HONOURABLE SRI JUSTICE N. TUKARAMJI
MACMA.No.151 of 2013
JUDGMENT:
The claim petitioners disputing the fastening of contributory negligence and the quantum of compensation awarded in the decree and award dated 07.11.2012 in M.V.O.P.No.519 of 2007 passed by the Chairman, Motor Vehicle Claims Tribunal-cum-II Additional District Judge, Ranga Reddy District, preferred this appeal.
2. The parents and the brother of P.R.K.Bharadwaj/deceased, who died in road accident dated 29.11.2006 filed the claim petition seeking compensation of Rs.8,00,000/-.

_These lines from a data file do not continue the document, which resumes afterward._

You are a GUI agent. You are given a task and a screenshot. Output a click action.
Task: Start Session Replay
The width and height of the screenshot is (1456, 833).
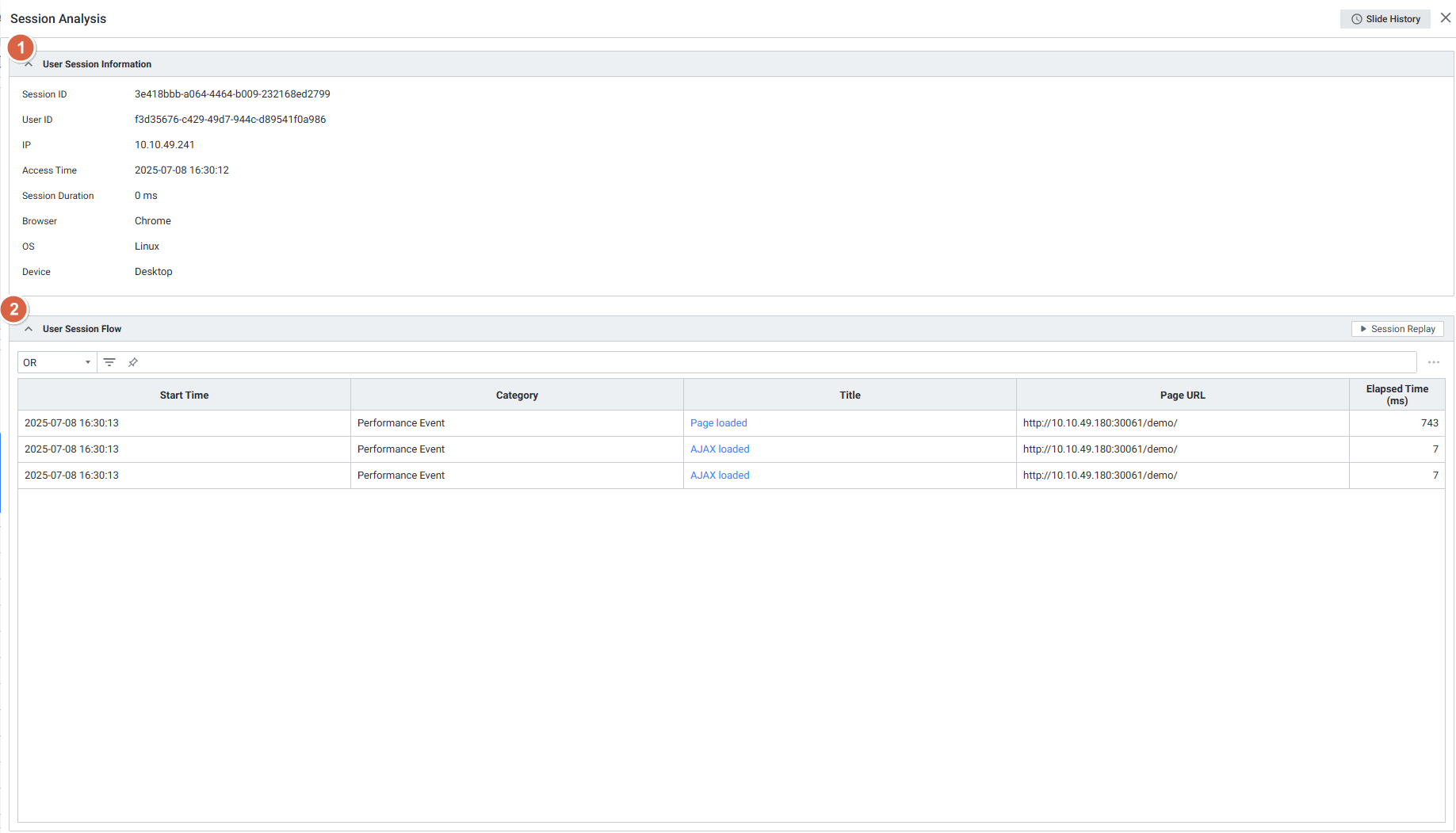coord(1397,329)
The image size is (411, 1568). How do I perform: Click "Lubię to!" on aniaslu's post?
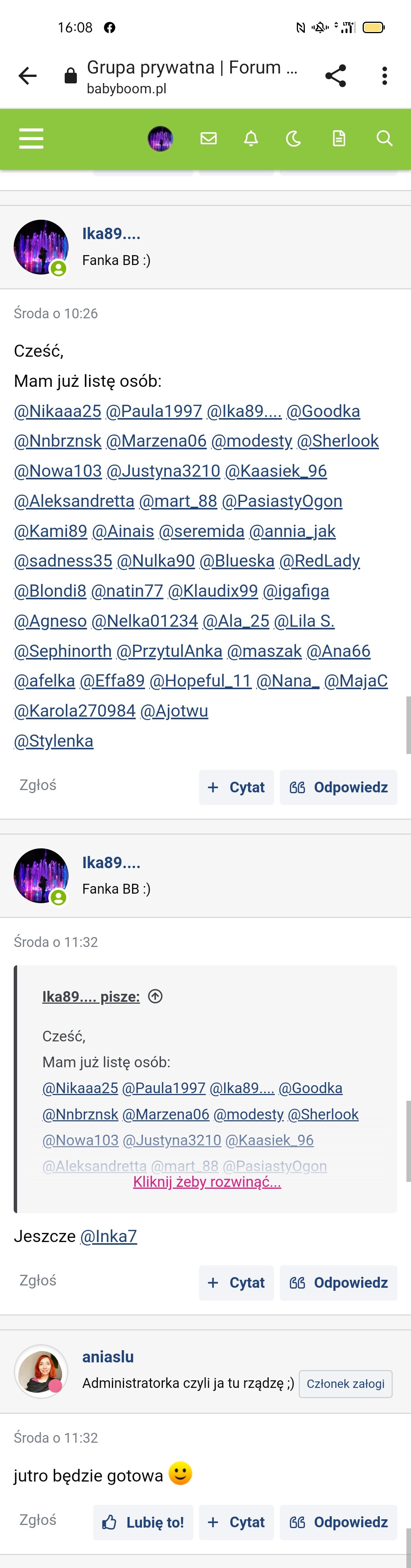143,1522
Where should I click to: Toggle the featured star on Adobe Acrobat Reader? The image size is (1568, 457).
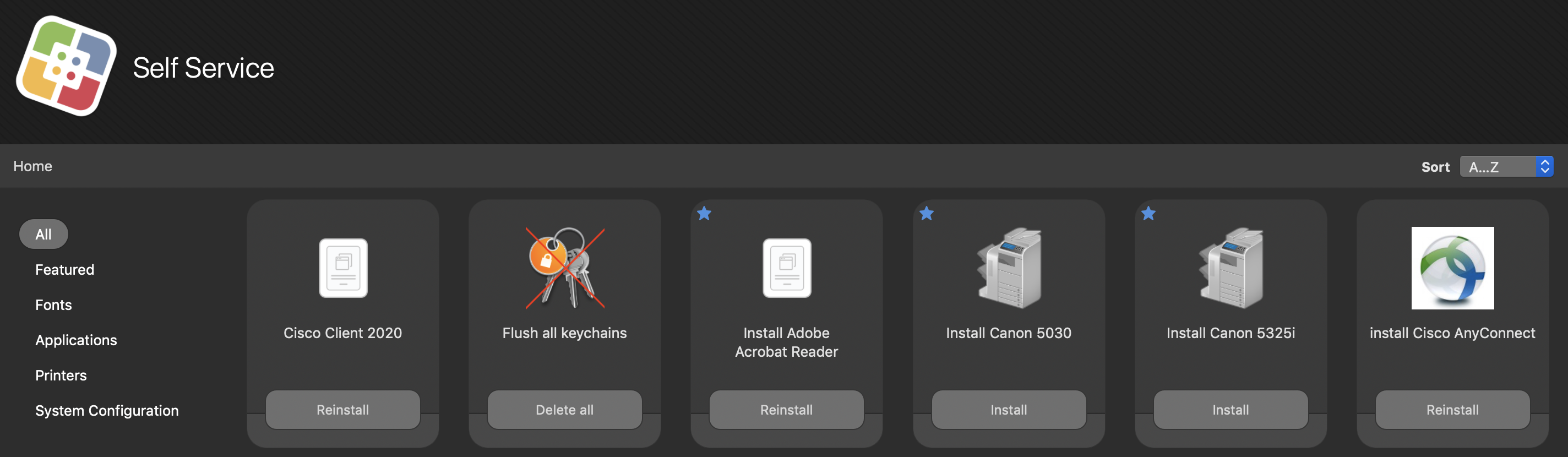tap(704, 214)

3. The brief facts of the case are that on 29.11.2006 at about 9.00 a.m., P.R.K.Bharadwaj/deceased boarded APSRTC bus bearing registration No.AP-9-Z-9376 (for short 'the bus') to go to Raja Mahendra Engineering College, and on the way, after Gurramguda X roads, as the driver of the bus applied sudden brakes, Bharadwaj/deceased, who was on the foot board, fell down and at the same time, an Auto bearing Registration No.AP-22-V-2898 (for short 'the auto'), which was coming behind the bus, driven in rash 2 NTR,J MACMA_151_2013 and negligent manner, ran over and caused severe injuries and died. Thus, the claim petition.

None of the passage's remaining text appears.